* BEGIN Material for this exercise *

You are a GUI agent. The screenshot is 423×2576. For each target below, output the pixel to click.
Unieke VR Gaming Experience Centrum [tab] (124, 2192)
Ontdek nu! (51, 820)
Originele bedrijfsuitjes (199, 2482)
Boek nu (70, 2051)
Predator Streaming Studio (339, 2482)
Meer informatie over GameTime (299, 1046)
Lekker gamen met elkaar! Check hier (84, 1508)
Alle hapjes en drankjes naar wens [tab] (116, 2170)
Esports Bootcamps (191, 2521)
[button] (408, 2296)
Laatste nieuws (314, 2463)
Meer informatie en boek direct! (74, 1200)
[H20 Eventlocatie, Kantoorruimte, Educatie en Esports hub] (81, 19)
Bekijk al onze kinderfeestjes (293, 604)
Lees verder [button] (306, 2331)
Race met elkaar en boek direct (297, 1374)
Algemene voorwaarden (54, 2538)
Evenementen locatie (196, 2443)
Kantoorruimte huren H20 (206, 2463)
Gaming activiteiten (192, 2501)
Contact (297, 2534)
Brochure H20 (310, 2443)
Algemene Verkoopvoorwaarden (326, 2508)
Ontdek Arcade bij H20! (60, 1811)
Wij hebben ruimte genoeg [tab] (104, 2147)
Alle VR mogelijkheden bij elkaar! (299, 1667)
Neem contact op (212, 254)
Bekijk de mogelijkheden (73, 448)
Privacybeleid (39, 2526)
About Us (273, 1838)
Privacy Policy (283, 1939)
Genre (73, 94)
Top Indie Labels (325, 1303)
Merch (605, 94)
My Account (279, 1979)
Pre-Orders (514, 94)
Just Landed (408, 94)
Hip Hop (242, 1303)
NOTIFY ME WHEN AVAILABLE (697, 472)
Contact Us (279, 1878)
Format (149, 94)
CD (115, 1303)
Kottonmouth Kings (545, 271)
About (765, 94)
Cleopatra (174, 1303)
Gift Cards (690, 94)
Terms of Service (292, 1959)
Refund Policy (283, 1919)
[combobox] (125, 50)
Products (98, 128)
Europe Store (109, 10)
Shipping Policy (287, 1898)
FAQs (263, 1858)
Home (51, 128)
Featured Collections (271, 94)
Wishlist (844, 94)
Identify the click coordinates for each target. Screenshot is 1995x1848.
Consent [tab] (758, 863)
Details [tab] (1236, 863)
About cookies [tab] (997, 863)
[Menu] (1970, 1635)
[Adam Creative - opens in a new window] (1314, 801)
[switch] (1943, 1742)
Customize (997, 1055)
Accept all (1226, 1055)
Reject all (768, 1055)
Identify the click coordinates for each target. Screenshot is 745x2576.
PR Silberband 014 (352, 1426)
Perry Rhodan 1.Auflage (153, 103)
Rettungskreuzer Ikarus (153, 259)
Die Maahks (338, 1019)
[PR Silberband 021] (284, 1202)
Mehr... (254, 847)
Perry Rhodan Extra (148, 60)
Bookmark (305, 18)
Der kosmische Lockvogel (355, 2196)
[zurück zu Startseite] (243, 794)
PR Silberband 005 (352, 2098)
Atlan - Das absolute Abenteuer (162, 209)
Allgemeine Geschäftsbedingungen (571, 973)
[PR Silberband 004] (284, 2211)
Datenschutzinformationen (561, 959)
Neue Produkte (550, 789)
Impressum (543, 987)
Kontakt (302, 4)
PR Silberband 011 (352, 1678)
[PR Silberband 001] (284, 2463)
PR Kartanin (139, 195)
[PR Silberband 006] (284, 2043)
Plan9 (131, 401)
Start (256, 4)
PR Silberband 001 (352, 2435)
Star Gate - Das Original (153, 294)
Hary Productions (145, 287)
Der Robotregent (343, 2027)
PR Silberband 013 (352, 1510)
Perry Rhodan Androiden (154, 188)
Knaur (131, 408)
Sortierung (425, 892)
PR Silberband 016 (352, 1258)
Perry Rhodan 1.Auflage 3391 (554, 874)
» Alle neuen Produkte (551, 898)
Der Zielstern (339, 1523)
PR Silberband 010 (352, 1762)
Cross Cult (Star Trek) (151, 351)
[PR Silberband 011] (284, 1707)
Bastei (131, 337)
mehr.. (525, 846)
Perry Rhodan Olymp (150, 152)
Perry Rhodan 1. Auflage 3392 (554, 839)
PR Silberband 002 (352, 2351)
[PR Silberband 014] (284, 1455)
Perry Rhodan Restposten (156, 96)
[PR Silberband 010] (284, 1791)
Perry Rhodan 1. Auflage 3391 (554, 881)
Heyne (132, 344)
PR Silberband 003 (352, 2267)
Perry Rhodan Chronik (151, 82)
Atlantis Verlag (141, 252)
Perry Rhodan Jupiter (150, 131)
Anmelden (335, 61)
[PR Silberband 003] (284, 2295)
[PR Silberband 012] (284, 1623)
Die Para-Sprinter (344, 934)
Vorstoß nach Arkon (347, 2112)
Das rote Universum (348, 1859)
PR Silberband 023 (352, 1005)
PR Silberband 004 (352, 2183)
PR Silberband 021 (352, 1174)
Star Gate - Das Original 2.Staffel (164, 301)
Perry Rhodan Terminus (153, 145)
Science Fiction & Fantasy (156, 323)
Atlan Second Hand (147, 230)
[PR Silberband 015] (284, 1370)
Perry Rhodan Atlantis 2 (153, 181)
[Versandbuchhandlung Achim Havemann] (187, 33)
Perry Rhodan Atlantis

* END Material for this exercise *

Brief: Lay out the records from the line containing "Perry Rhodan Chronik (151, 82)" through the end of the records as a JSON list of strings, one string per line, leaving out blank lines.

Problem solution:
[
  "Perry Rhodan Chronik (151, 82)",
  "Atlantis Verlag (141, 252)",
  "Perry Rhodan Jupiter (150, 131)",
  "Anmelden (335, 61)",
  "[PR Silberband 003] (284, 2295)",
  "[PR Silberband 012] (284, 1623)",
  "Die Para-Sprinter (344, 934)",
  "Vorstoß nach Arkon (347, 2112)",
  "Das rote Universum (348, 1859)",
  "PR Silberband 023 (352, 1005)",
  "PR Silberband 004 (352, 2183)",
  "PR Silberband 021 (352, 1174)",
  "Star Gate - Das Original 2.Staffel (164, 301)",
  "Perry Rhodan Terminus (153, 145)",
  "Science Fiction & Fantasy (156, 323)",
  "Atlan Second Hand (147, 230)",
  "[PR Silberband 015] (284, 1370)",
  "Perry Rhodan Atlantis 2 (153, 181)",
  "[Versandbuchhandlung Achim Havemann] (187, 33)",
  "Perry Rhodan Atlantis"
]